Consultants can also help businesses analyze their health information practices to ensure they function as efficiently as possible. Some companies hire health informatics consultants to see if they want to create their own health informatics department.
Nurses use health informatics software constantly to write, review, share and analyze medical records for their patients. Nursing health informatics software has empowered the nursing profession to provide a higher level of evidence-based care, eliminate medical errors and give the highest standard of patient care.
So it makes sense that the need for informatics nurses would be in demand. Informatics nurses analyze data to help clinicians give the best possible patient care and support their medical facility implement new information technology.
Informatics nurses work in a variety of roles as educators, software engineers, policy developers, and researchers. Masters degree level informatics nurses can even work as chief nursing officers.
Healthcare IT Project Manager
A healthcare IT project manager is responsible for hiring and managing a staff of project managers. Together, the team helps to implement healthcare-system-wide health information technology improvements.
This position usually requires a master’s degree in healthcare informatics. However, some facilities hire bachelor’s prepared employees for the job.
Top-Level Health Informatics Careers
An informatics director is an IT expert who oversees electronic medical records systems (EMR) in hospitals and healthcare systems. This position oversees facility-wide training to ensure that all staff know how to use their facility’s software to provide patient care best.
Larger hospital systems and university teaching facilities often require that you be a physician to have this role. However, many employers require a minimum of a master’s degree-level education in health informatics.

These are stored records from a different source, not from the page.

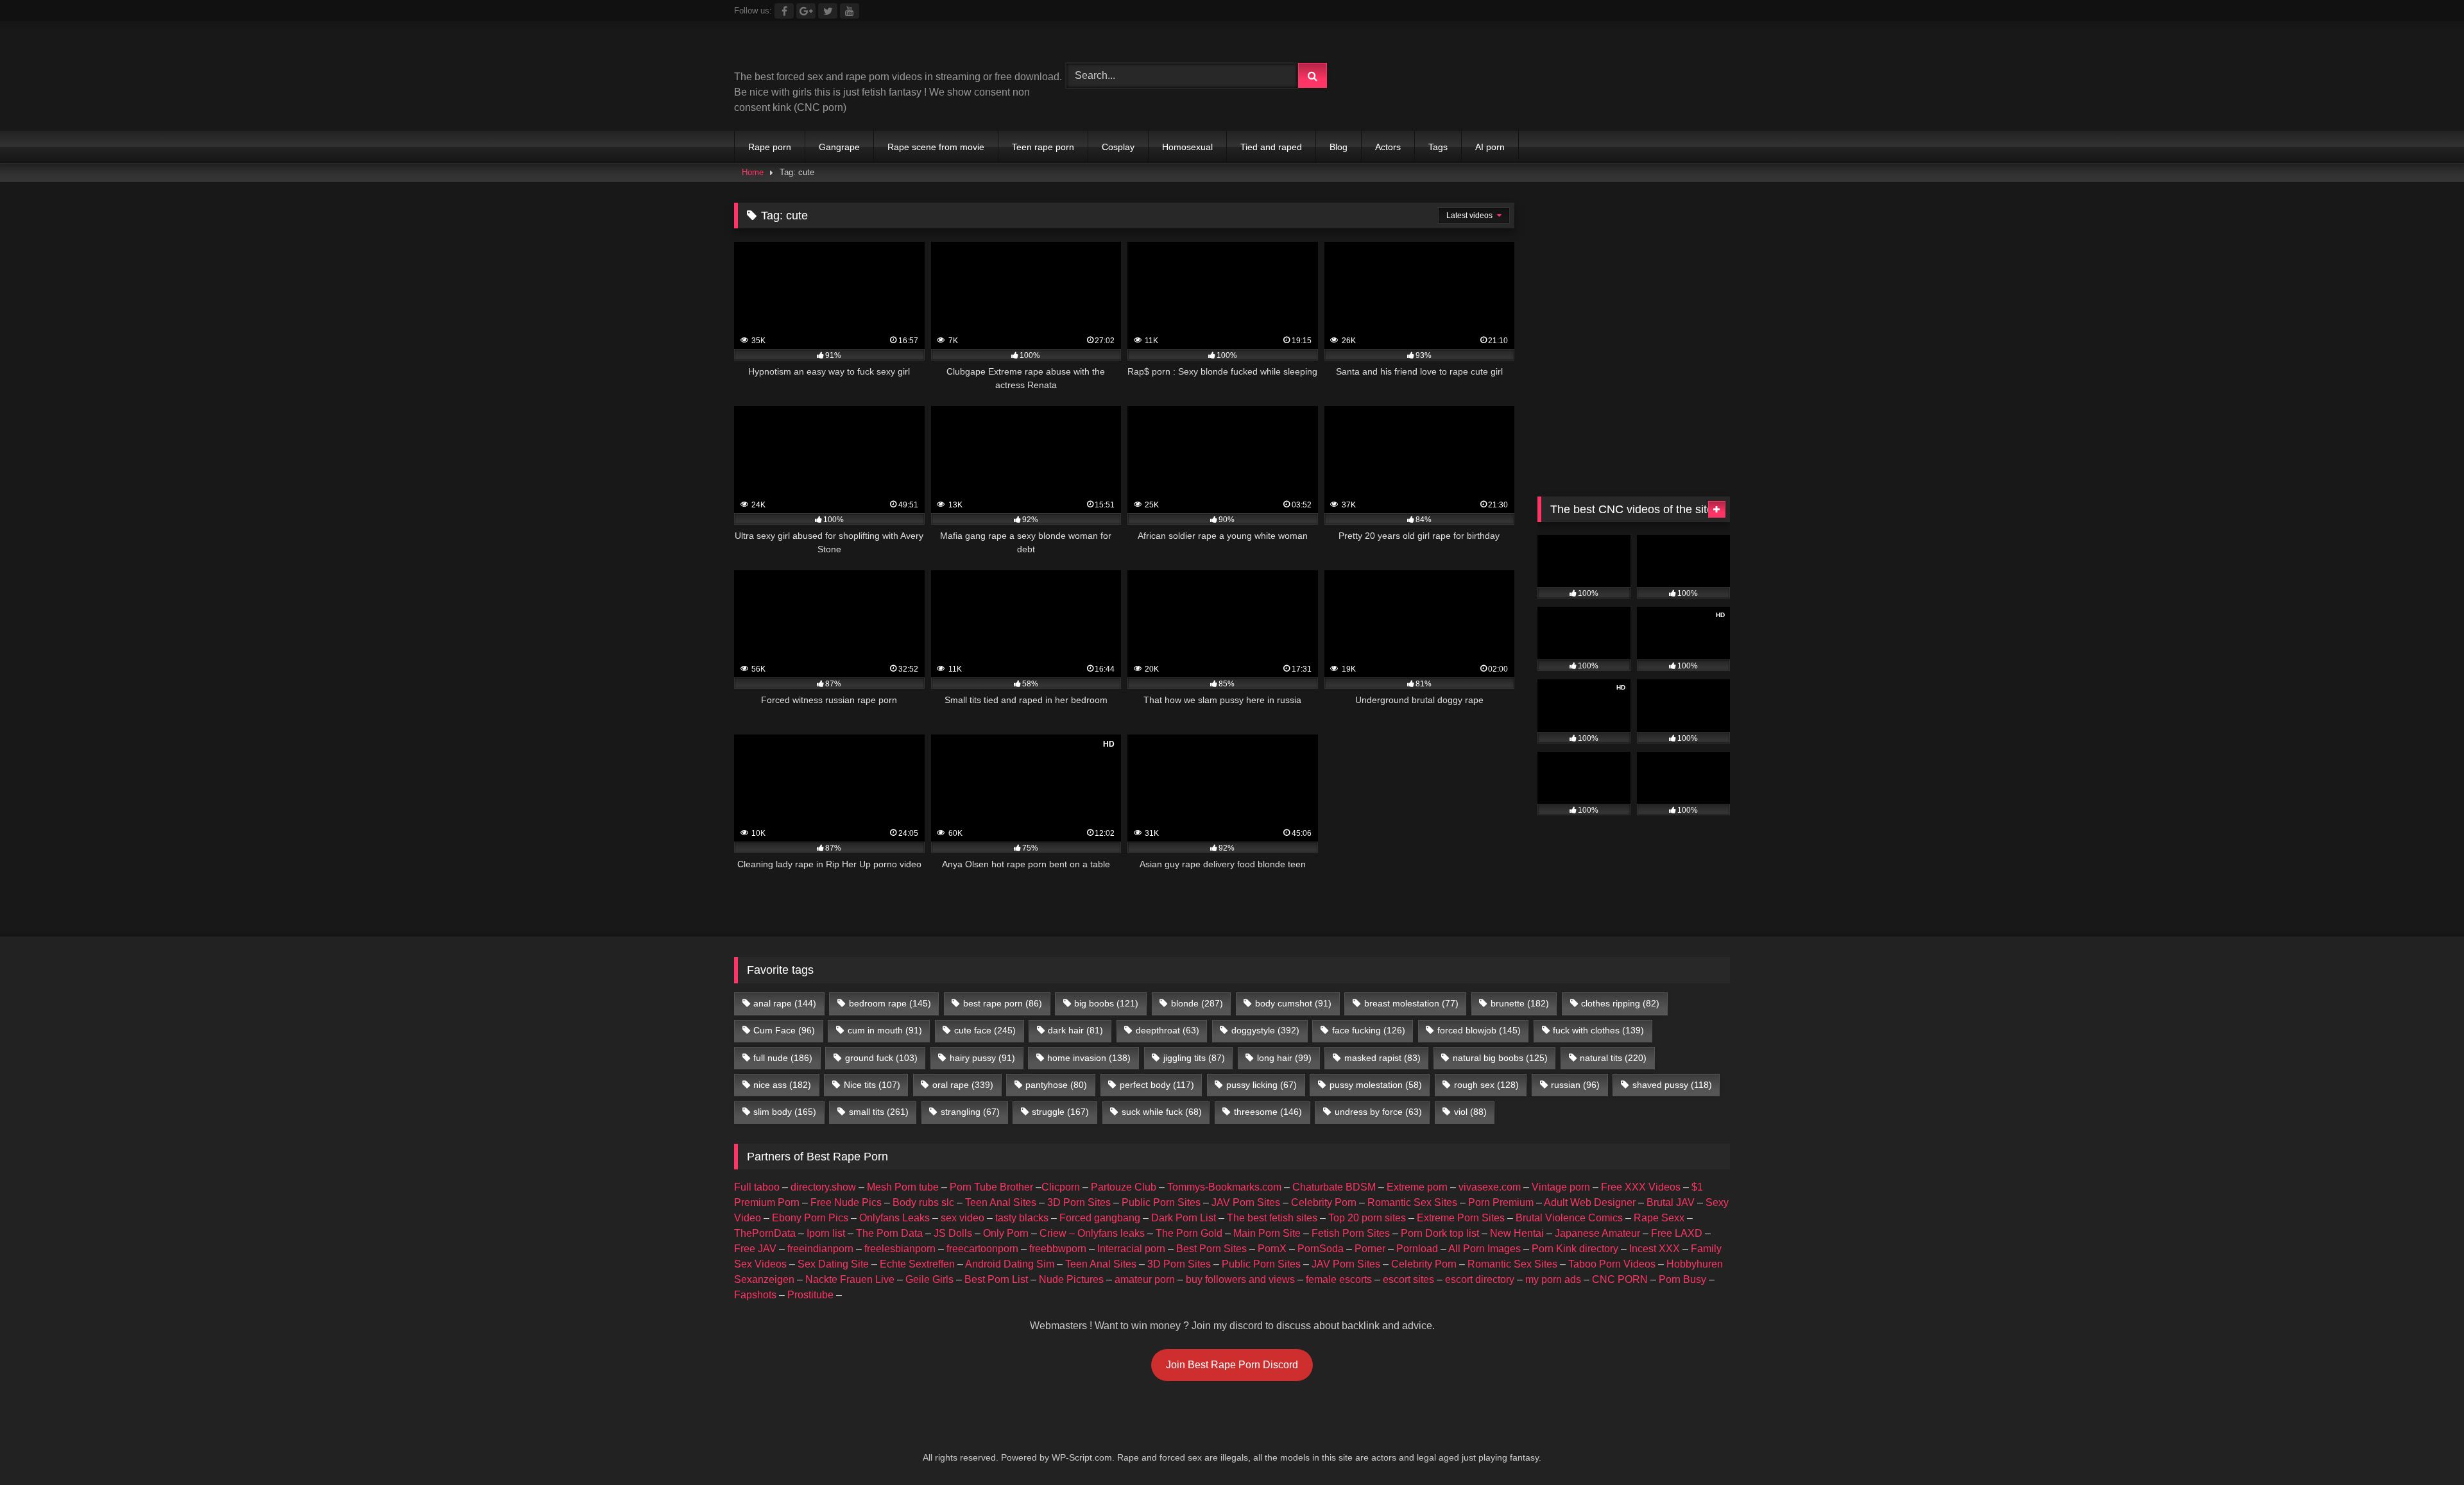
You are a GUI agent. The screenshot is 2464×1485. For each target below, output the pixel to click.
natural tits (1613, 1058)
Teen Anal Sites (1000, 1202)
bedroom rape (890, 1003)
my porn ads (1553, 1279)
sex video (962, 1217)
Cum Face (784, 1030)
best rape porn (1002, 1003)
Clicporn (1060, 1187)
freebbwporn (1057, 1248)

Chief Medical Information Officer
A chief medical information officer (CMIO) is a high-level informatics specialist and is usually a physician and health technology expert with specialized education in the field.

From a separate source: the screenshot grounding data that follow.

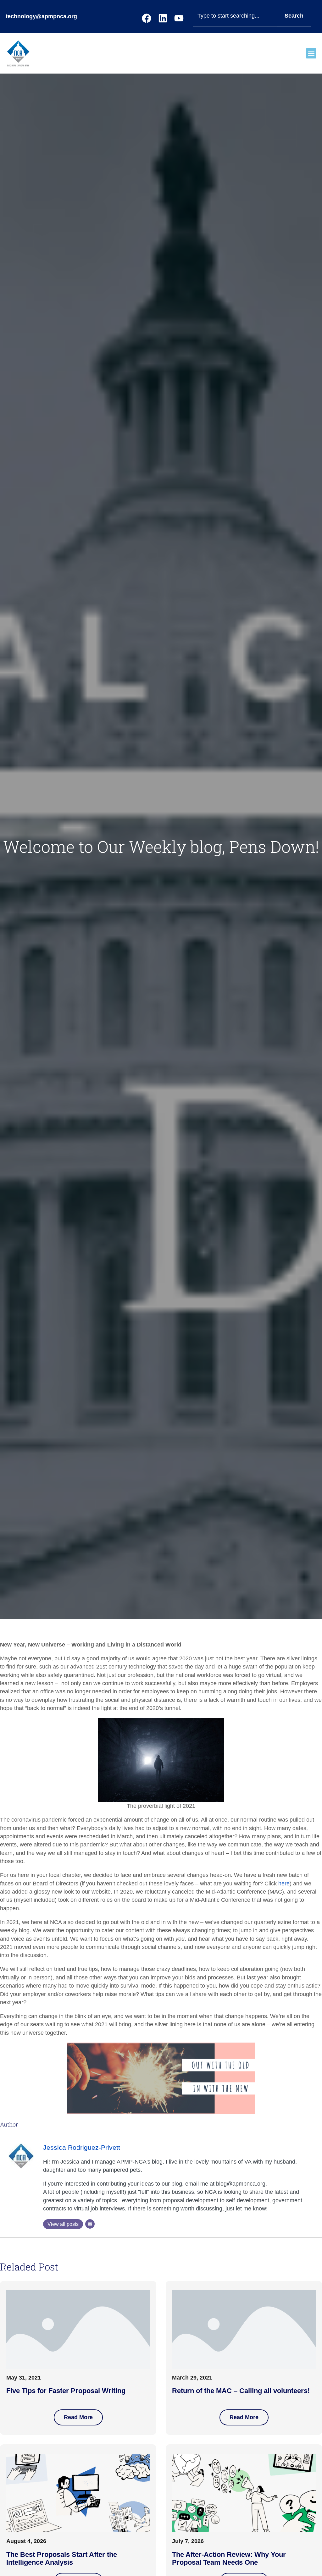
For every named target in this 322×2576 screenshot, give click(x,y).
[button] (311, 53)
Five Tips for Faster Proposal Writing (65, 2391)
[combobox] (235, 16)
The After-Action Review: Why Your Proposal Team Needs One (229, 2559)
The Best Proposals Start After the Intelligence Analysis (61, 2559)
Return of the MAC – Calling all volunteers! (241, 2391)
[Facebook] (146, 18)
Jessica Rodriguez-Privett (81, 2147)
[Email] (90, 2224)
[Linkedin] (162, 18)
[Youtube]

Some of the duties a CMIO performs are analyzing their organization’s IT software, helping to design specialized software, training doctors and other healthcare professionals on their healthcare informatics systems, and ensuring that overall operations operate smoothly.
CMIOs work for research institutions, universities, or government agencies, among other employers.
Part Eight Is a Master’s Degree in Health Informatics Worth It?
In short, yes.
Even students who only hold a bachelor’s degree in health informatics often continue their education by getting a master’s degree for many reasons. The additional education offers a higher level of knowledge in health communication to make you more effective, and you will increase your likelihood of being hired.
You will also have eligibility for higher-level administrative roles. Most importantly, having a master’s degree in health informatics will provide you with more choices and opportunities throughout your career.
Part Nine Is Health Informatics a Good Career?
If you enjoy working in the medical field as a behind-the-scenes player, enjoy learning new technology, love educating and training others, and desire to have a career that offers a unique cerebral challenge, then a career in health informatics would be a great career choice for you.
New information technologies are being created every day. Educated career specialists in health informatics will be needed to teach and manage this new technology in various medical settings.
As a result, there will also be tremendous opportunities available for those entering the field. According to the U.S. Bureau of Statistics (BLS), medical records and health information jobs are projected to increase by 8% between 2022-2032, about as fast as the average for all occupations. In total, there will be 16,500 more jobs than there are today.